» **What is needed**: Please repeat, from the entries that follow, the lines from the one containing "[LinkedIn] (532, 2481)" through the one containing "You are a GUI agent. The screenshot is 1470×956." exactly, adding nothing.

========================

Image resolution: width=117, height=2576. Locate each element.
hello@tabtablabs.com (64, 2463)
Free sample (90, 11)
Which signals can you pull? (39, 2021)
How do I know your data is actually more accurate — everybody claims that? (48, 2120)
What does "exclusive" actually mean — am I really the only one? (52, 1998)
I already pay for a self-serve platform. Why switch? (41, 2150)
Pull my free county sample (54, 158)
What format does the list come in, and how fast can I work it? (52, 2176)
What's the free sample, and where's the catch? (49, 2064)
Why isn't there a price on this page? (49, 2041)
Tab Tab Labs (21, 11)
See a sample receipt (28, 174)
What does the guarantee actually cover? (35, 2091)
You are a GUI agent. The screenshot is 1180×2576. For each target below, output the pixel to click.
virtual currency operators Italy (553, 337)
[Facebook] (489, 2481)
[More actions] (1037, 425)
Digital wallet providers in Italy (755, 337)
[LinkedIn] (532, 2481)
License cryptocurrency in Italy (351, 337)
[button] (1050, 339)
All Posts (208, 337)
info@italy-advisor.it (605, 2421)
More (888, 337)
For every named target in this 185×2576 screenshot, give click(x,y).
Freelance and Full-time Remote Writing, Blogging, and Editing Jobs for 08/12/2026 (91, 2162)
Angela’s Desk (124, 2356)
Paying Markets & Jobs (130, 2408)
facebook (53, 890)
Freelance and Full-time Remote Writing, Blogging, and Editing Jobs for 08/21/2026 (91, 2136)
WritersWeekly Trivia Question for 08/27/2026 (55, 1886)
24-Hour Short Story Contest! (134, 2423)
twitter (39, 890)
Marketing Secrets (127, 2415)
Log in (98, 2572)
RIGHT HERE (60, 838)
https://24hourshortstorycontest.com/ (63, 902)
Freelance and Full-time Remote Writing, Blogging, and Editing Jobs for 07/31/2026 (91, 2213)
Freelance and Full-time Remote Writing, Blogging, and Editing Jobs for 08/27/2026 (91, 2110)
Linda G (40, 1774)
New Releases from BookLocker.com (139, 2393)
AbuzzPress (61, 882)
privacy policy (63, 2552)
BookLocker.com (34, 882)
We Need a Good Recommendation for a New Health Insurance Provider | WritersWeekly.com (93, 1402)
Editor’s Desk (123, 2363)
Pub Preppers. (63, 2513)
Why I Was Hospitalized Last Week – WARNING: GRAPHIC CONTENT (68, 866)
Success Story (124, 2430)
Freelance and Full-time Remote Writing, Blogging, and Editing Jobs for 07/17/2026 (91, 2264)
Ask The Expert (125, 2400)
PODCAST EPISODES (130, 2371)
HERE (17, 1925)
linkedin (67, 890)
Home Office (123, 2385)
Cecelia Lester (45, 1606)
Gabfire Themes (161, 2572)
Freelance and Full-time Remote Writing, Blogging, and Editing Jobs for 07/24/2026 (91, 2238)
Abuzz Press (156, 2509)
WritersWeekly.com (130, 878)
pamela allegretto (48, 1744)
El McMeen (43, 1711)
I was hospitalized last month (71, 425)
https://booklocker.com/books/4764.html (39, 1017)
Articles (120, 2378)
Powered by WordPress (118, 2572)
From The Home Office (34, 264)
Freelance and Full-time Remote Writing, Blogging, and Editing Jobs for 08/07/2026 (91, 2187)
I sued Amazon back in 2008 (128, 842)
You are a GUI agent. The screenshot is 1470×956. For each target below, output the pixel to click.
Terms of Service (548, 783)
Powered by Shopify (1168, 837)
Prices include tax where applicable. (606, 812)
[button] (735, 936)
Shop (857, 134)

========================

» **The completed task**:
[LinkedIn] (532, 2481)
License cryptocurrency in Italy (351, 337)
[button] (1050, 339)
All Posts (208, 337)
info@italy-advisor.it (605, 2421)
More (888, 337)
For every named target in this 185×2576 screenshot, give click(x,y).
Freelance and Full-time Remote Writing, Blogging, and Editing Jobs for 08/12/2026 (91, 2162)
Angela’s Desk (124, 2356)
Paying Markets & Jobs (130, 2408)
facebook (53, 890)
Freelance and Full-time Remote Writing, Blogging, and Editing Jobs for 08/21/2026 (91, 2136)
WritersWeekly Trivia Question for 08/27/2026 (55, 1886)
24-Hour Short Story Contest! (134, 2423)
twitter (39, 890)
Marketing Secrets (127, 2415)
Log in (98, 2572)
RIGHT HERE (60, 838)
https://24hourshortstorycontest.com/ (63, 902)
Freelance and Full-time Remote Writing, Blogging, and Editing Jobs for 07/31/2026 (91, 2213)
Freelance and Full-time Remote Writing, Blogging, and Editing Jobs for 08/27/2026 (91, 2110)
Linda G (40, 1774)
New Releases from BookLocker.com (139, 2393)
AbuzzPress (61, 882)
privacy policy (63, 2552)
BookLocker.com (34, 882)
We Need a Good Recommendation for a New Health Insurance Provider | WritersWeekly.com (93, 1402)
Editor’s Desk (123, 2363)
Pub Preppers. (63, 2513)
Why I Was Hospitalized Last Week – WARNING: GRAPHIC CONTENT (68, 866)
Success Story (124, 2430)
Freelance and Full-time Remote Writing, Blogging, and Editing Jobs for 07/17/2026 (91, 2264)
Ask The Expert (125, 2400)
PODCAST EPISODES (130, 2371)
HERE (17, 1925)
linkedin (67, 890)
Home Office (123, 2385)
Cecelia Lester (45, 1606)
Gabfire Themes (161, 2572)
Freelance and Full-time Remote Writing, Blogging, and Editing Jobs for 07/24/2026 (91, 2238)
Abuzz Press (156, 2509)
WritersWeekly.com (130, 878)
pamela allegretto (48, 1744)
El McMeen (43, 1711)
I was hospitalized last month (71, 425)
https://booklocker.com/books/4764.html (39, 1017)
Articles (120, 2378)
Powered by WordPress (118, 2572)
From The Home Office (34, 264)
Freelance and Full-time Remote Writing, Blogging, and Editing Jobs for 08/07/2026 (91, 2187)
I sued Amazon back in 2008 (128, 842)
You are a GUI agent. The screenshot is 1470×956. For each target below, output the pixel to click.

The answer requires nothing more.